U.S. Restrictions Could Boost China’s Domestic Chip Technology

Washington’s move to restrict China from bolstering its chipmaking industry is helping the country’s semiconductor company stocks to rise as the U.S. measures could fire up support for homegrown technology. The U.S. is urging the Netherlands to ban ASML Holding from selling China technology essential to make a large chunk of the world’s chips.

The U.S.’ move, as well as better than expected earnings, helped chip stocks in China to rally. Investors consider U.S. restrictions accelerating sales for domestic companies as technology firms seek onshore substitutes.

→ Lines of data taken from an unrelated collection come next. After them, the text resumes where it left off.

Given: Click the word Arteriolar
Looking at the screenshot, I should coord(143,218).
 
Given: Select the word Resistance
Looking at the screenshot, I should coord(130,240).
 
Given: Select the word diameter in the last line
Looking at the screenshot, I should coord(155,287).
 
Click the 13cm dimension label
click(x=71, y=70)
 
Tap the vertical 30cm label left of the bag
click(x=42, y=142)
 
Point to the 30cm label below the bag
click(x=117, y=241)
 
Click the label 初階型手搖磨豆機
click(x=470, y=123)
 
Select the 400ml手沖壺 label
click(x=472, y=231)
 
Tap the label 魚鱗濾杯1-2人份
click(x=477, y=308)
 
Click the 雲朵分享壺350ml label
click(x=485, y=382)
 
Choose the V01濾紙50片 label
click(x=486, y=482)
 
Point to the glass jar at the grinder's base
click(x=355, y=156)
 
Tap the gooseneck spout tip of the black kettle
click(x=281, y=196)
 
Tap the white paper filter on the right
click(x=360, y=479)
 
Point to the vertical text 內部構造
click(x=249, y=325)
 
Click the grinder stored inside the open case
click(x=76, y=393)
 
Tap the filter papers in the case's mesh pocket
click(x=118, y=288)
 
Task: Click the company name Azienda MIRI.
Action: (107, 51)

Chinese chipmakers Piotech and Kingsemi shares rose at least 10% in trading in Shanghai, while Advanced Micro-Fabrication Equipment and NAURA Technology Group led the gains on the benchmark CSI 300 Index. Bestechnic Shanghai and Verisilicon Microelectronics Shanghai also helped send the tech-heavy Star 50 gauge up as much as 2.3%.

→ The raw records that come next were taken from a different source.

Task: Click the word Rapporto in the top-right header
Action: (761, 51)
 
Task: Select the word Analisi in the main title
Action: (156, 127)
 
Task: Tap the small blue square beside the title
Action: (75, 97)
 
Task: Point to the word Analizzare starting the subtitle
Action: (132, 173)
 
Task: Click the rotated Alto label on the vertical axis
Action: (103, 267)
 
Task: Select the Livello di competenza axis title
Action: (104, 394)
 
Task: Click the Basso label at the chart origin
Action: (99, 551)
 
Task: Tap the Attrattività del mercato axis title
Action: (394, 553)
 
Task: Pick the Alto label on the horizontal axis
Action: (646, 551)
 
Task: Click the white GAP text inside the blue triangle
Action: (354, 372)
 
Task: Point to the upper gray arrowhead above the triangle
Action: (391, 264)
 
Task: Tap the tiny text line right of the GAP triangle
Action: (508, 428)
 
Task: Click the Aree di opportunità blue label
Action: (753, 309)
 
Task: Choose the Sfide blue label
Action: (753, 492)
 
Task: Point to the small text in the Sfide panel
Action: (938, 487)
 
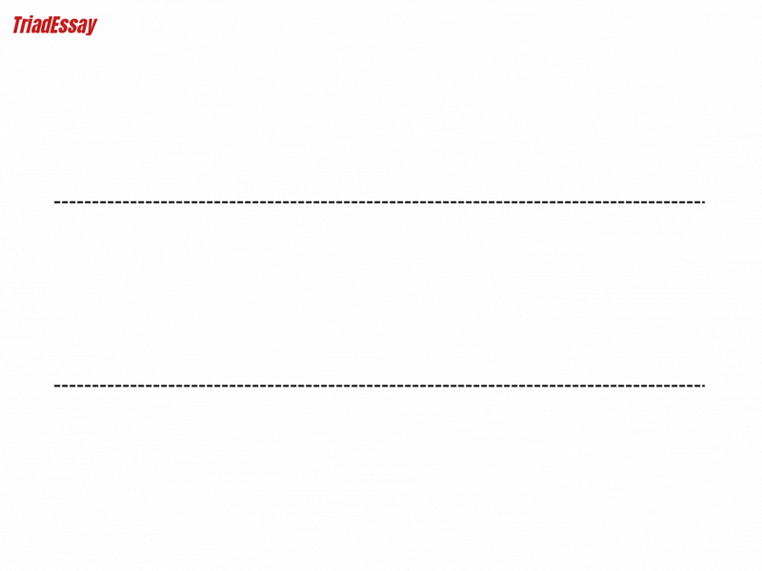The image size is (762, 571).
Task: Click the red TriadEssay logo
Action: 55,26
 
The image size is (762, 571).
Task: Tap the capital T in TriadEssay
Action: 17,25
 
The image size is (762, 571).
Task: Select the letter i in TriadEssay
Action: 30,25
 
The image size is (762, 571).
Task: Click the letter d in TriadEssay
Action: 47,25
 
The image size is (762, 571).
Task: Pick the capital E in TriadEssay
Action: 55,25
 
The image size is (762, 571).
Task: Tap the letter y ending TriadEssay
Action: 91,27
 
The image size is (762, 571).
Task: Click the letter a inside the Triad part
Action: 37,27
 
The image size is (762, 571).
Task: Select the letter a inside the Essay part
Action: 82,27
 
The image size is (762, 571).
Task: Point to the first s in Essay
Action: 64,27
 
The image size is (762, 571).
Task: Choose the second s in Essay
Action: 73,27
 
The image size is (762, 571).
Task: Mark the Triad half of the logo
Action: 32,25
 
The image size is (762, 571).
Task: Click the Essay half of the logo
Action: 74,26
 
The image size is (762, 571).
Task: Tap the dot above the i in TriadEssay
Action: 31,16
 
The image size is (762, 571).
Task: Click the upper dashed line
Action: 379,202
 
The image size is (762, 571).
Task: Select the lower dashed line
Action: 379,385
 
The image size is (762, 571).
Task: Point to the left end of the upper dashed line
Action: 54,202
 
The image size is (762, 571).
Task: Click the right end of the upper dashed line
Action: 704,202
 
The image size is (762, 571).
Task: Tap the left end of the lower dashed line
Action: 54,385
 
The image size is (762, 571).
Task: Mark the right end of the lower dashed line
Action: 704,385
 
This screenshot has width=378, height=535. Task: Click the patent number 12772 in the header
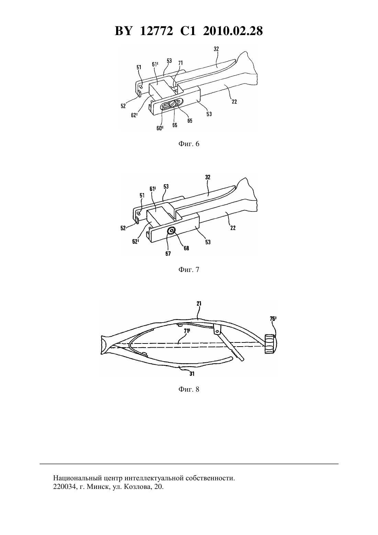(156, 31)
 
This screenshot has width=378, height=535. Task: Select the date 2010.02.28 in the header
(233, 31)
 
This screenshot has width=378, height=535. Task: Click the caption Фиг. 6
(189, 144)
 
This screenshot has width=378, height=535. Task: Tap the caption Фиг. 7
(189, 270)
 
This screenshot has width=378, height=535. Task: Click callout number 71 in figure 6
(181, 63)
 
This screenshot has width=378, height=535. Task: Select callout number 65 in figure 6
(190, 121)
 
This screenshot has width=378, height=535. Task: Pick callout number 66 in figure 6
(175, 125)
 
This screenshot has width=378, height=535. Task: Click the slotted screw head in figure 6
(172, 105)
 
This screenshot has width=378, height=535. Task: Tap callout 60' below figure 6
(160, 128)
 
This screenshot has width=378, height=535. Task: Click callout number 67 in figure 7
(168, 254)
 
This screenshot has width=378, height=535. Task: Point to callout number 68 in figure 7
(186, 248)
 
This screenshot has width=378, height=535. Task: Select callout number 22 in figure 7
(233, 228)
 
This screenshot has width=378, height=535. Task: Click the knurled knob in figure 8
(270, 344)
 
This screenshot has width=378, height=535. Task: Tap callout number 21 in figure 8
(199, 304)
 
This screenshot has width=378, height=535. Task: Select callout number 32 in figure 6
(216, 49)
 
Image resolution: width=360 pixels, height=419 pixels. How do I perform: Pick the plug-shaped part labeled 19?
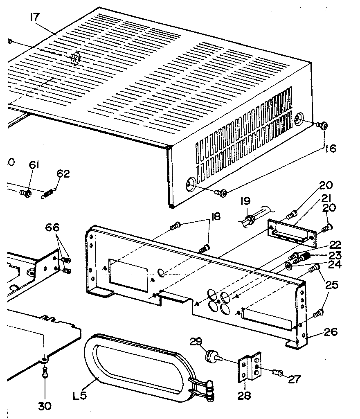[x=249, y=219]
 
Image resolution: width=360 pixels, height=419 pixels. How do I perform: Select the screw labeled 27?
[x=278, y=372]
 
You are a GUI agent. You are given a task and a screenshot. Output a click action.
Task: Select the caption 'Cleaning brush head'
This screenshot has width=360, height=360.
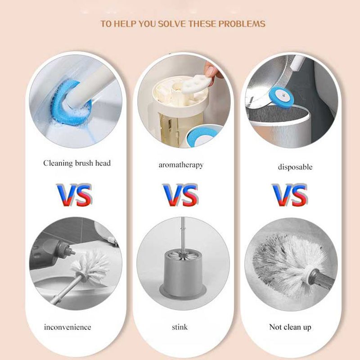click(77, 163)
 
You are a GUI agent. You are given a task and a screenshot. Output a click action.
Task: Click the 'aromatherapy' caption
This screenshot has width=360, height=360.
click(181, 165)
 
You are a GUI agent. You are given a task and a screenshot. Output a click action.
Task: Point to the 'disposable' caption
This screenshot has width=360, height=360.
click(295, 167)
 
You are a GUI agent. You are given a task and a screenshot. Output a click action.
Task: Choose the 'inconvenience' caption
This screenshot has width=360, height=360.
click(68, 327)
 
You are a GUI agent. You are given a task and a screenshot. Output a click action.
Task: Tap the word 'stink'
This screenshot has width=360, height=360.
click(180, 327)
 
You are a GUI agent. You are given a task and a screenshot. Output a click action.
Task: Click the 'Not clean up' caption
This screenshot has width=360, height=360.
click(290, 327)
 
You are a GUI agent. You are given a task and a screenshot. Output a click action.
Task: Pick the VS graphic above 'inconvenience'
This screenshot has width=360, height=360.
click(74, 195)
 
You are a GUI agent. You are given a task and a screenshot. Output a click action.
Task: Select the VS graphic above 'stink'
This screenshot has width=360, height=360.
click(181, 195)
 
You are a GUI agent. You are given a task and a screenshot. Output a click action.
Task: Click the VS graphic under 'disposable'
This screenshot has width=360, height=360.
click(290, 195)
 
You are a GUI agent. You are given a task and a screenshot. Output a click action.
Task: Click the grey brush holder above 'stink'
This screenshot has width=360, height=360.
click(183, 273)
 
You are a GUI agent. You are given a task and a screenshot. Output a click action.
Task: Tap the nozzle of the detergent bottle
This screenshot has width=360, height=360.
click(72, 252)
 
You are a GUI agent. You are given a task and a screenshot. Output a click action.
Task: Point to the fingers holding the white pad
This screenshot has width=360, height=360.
click(212, 70)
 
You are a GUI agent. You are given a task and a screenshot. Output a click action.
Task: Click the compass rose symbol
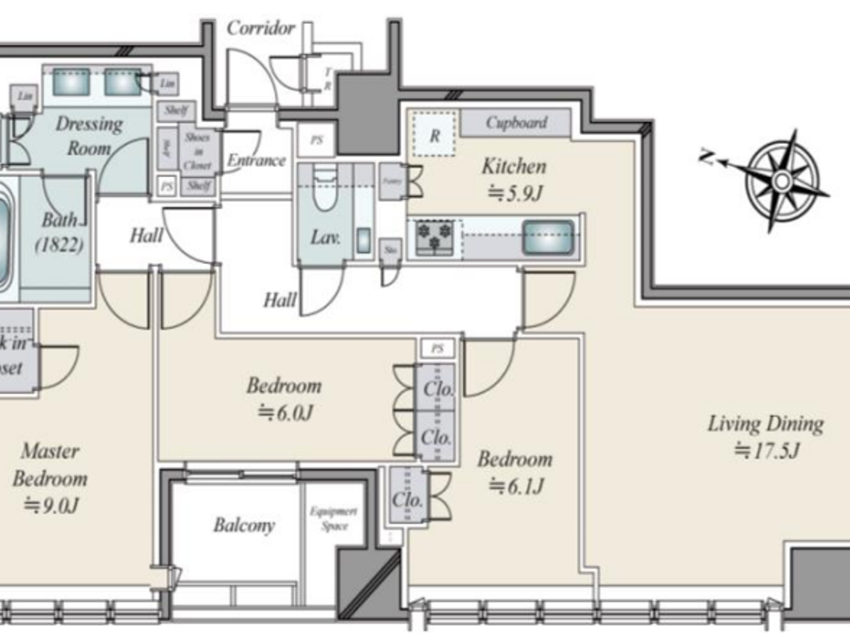pyautogui.click(x=782, y=180)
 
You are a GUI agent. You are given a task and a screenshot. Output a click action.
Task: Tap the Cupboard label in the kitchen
pyautogui.click(x=516, y=123)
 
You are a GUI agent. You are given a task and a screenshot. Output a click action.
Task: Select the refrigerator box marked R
pyautogui.click(x=434, y=135)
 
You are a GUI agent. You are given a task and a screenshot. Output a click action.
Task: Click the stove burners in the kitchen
pyautogui.click(x=435, y=236)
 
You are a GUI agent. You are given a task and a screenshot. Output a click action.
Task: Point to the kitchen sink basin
pyautogui.click(x=548, y=237)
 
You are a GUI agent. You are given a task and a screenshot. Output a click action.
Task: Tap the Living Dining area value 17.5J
pyautogui.click(x=766, y=450)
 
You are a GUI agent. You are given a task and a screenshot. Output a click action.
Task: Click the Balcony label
pyautogui.click(x=244, y=524)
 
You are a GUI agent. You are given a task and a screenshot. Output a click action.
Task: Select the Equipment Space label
pyautogui.click(x=333, y=518)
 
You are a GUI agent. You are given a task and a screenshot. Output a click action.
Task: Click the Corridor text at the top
pyautogui.click(x=260, y=28)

China’s chip industry is growing faster than anywhere in the world, particularly after the U.S. imposed sanctions on tech giants Huawei and Hangzhou Hikvision Digital Technology. The U.S. measures spurred appetite for China produced components. The latest envisioned curbs underscore how tensions between Washington and Beijing are transforming the $550 billion semiconductor industry, a sector that plays a role in everything from defense to AI and autonomous cars.

The industry wide gains have also been boosted by Advanced Micro-Fabrication’s preliminary earnings. The firm sees profits after non-recurring items rising by as much as 630% in the first half after new orders rose 62% to 3.1 billion yuan. The earnings show a significant improvement in margins from the first quarter.

The market was not hopeful about semiconductor earnings in the first half due to the impact of lockdowns and dampened consumer electronics demand. But it looks less gloomy now after nearly a month of market-lagging performance.